Definimos comunicação como uma tecnologia de organização. Ela organiza a autoimagem da empresa, a mensagem ao mercado e a orientação do time. Quando falha nessa função, vira apenas ruído publicado.
O Erro da “Sintaxe Perfeita”
A facilidade de produção via IA criou uma ilusão perigosa: a de que escrever é apenas apertar um botão. O resultado é o “cinza corporativo”: textos gramaticalmente impecáveis, mas irrelevantes para a decisão de negócio. A correção formal não substitui o juízo estratégico.
Nossa linha de corte é rígida: primeiro a arquitetura humana, depois a ferramenta.
Arquitetura Humana: O Que a Máquina Não Lê
Fazer arquitetura humana não é preencher “missão, visão e valores”. É ler a transição do negócio. A empresa está em fusão? Em crise de crescimento? Mudando de nicho?
Esse diagnóstico exige critério, não processamento de linguagem. É a capacidade de entender o risco político de uma palavra ou o impacto comercial de um tom. A máquina escreve frases; quem decide a intenção é o negócio.

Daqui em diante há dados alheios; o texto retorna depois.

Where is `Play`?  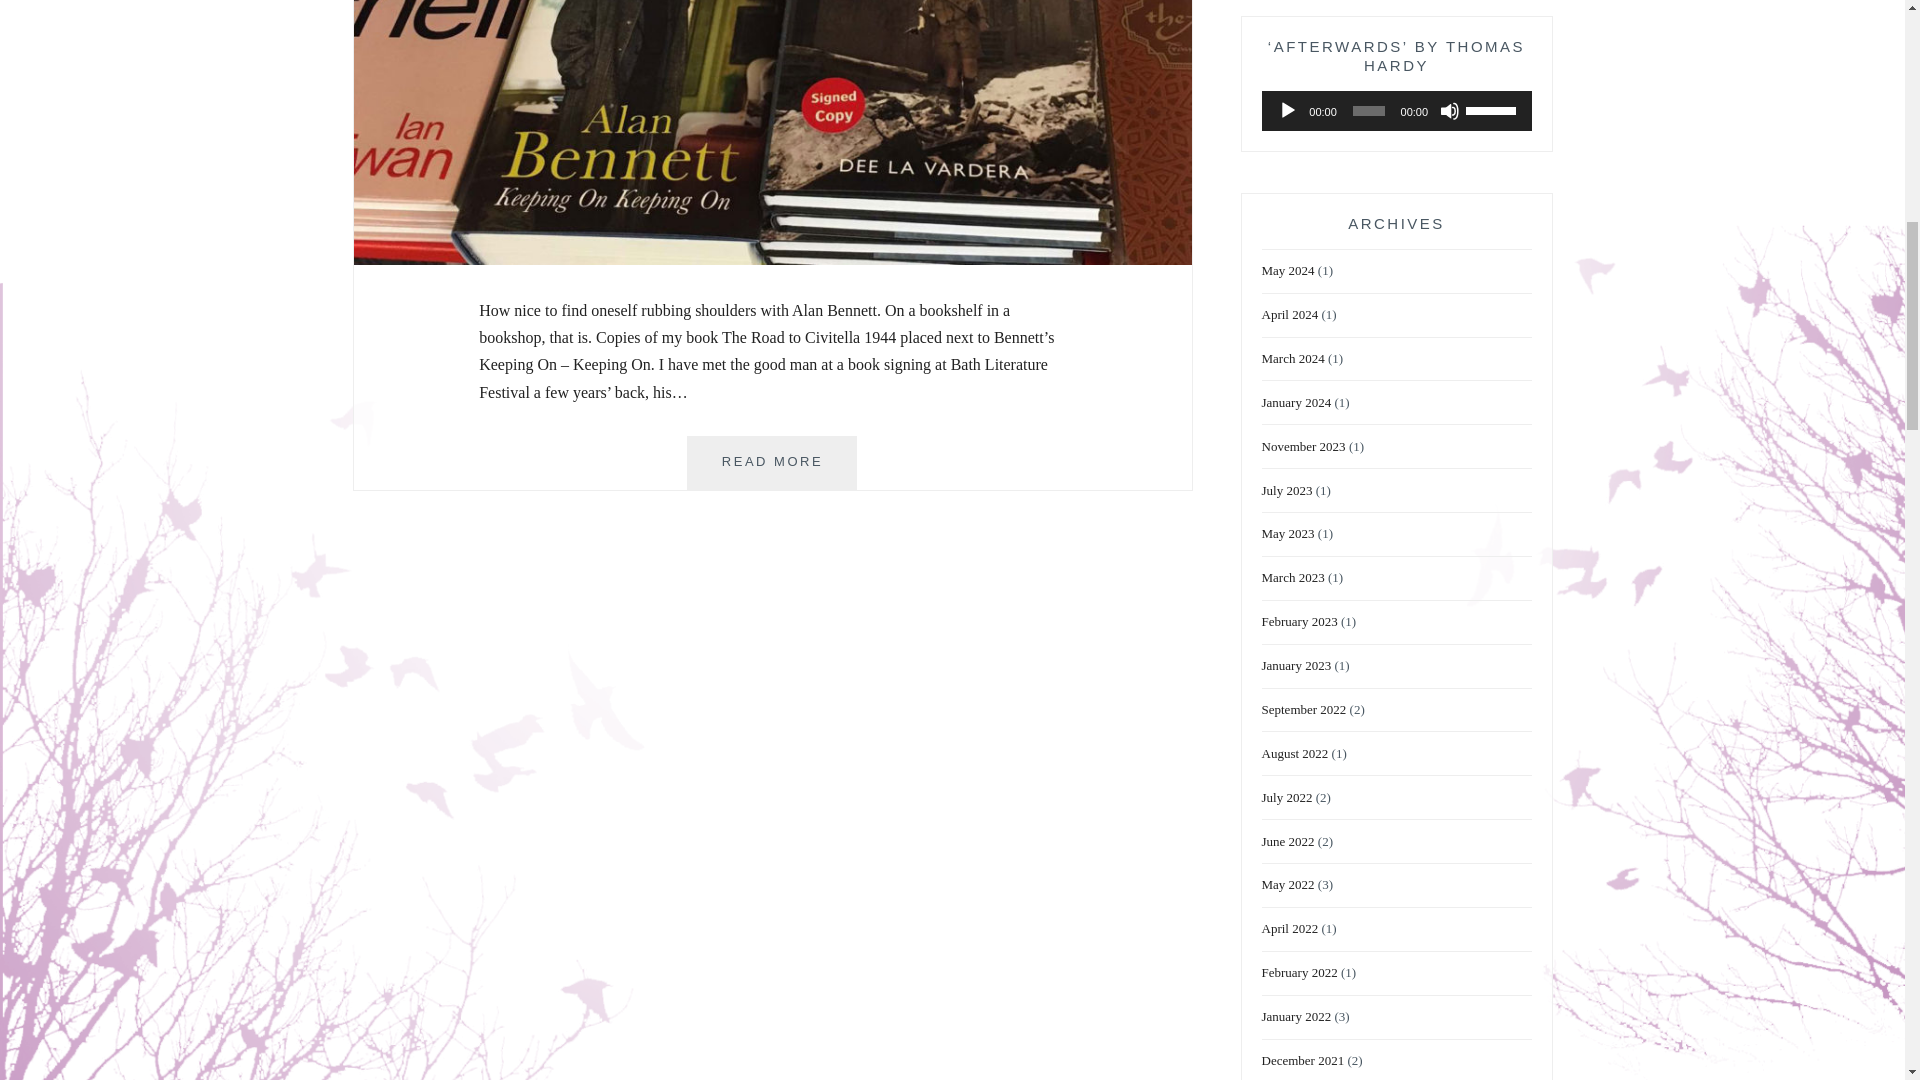
Play is located at coordinates (1303, 446).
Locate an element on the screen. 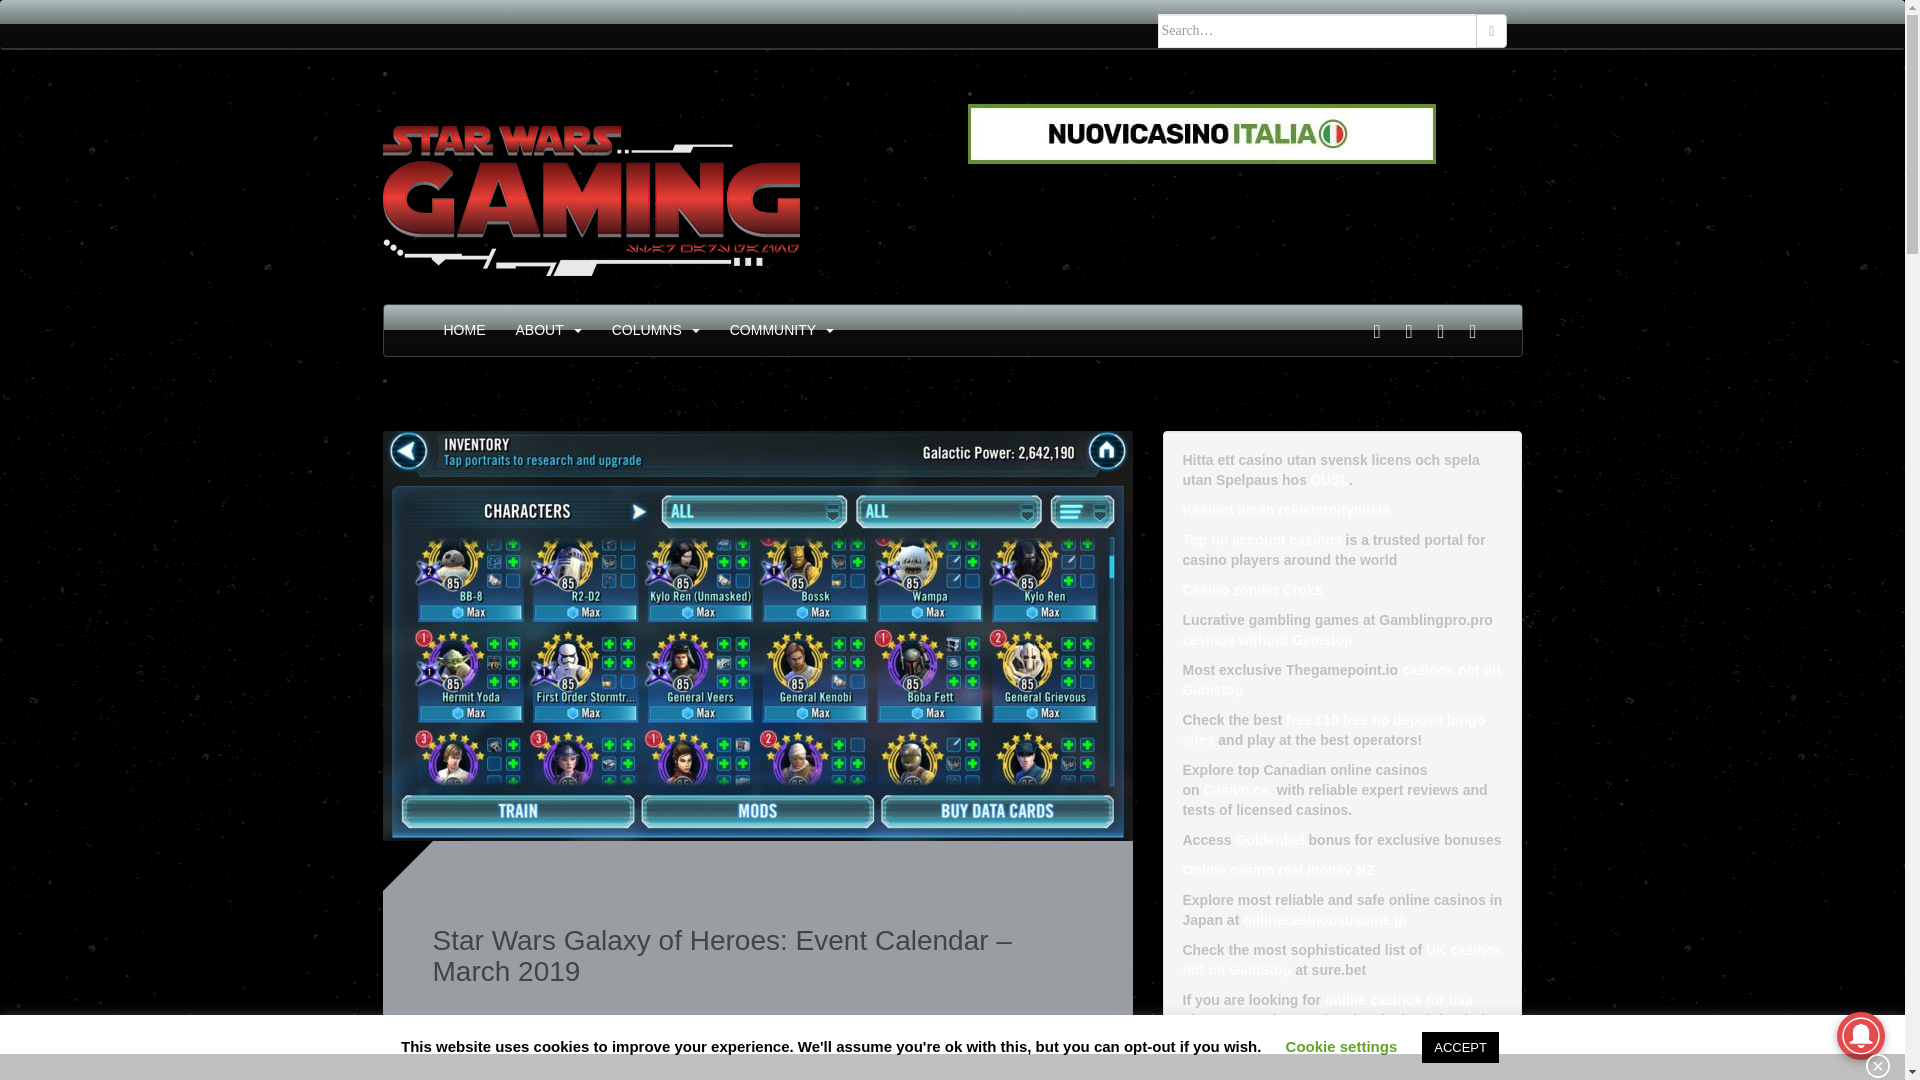 Image resolution: width=1920 pixels, height=1080 pixels. ABOUT is located at coordinates (540, 330).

A Hierarquia da Tecnologia
A IA entra no nosso processo? Sim, mas com função definida: ela é operacional, não autoral.
Usamos a IA para lapidar o ritmo, adaptar formatos e escalar a distribuição. Mas ela trabalha sobre decisões tomadas. Jamais permitimos que um algoritmo invente um posicionamento ou crie uma identidade que a empresa não sustenta na vida real. Isso seria contribuir para a poluição informacional.
A Régua da Lucidez
Nossa política de publicação segue uma lógica binária:
- O texto descreve o negócio com honestidade?
- Ele entrega vocabulário útil para a equipe e para o mercado?
- Ele sobrevive à mudança do algoritmo da próxima semana?
Se a resposta for não, o texto morre no rascunho. Chamamos isso de respeito ao tempo do cliente. Não ocupamos a atenção alheia com o que não ajuda a decidir.
Essa visão alinha-se à definição de Lara Brenner sobre a “leitura que forma”: conteúdo bom não é o que agrada ou entretém; é o que estrutura o olhar.
Trazendo para a consultoria: não escrevemos para sermos simpáticos. Escrevemos para tornar a sua empresa mais lúcida sobre si mesma.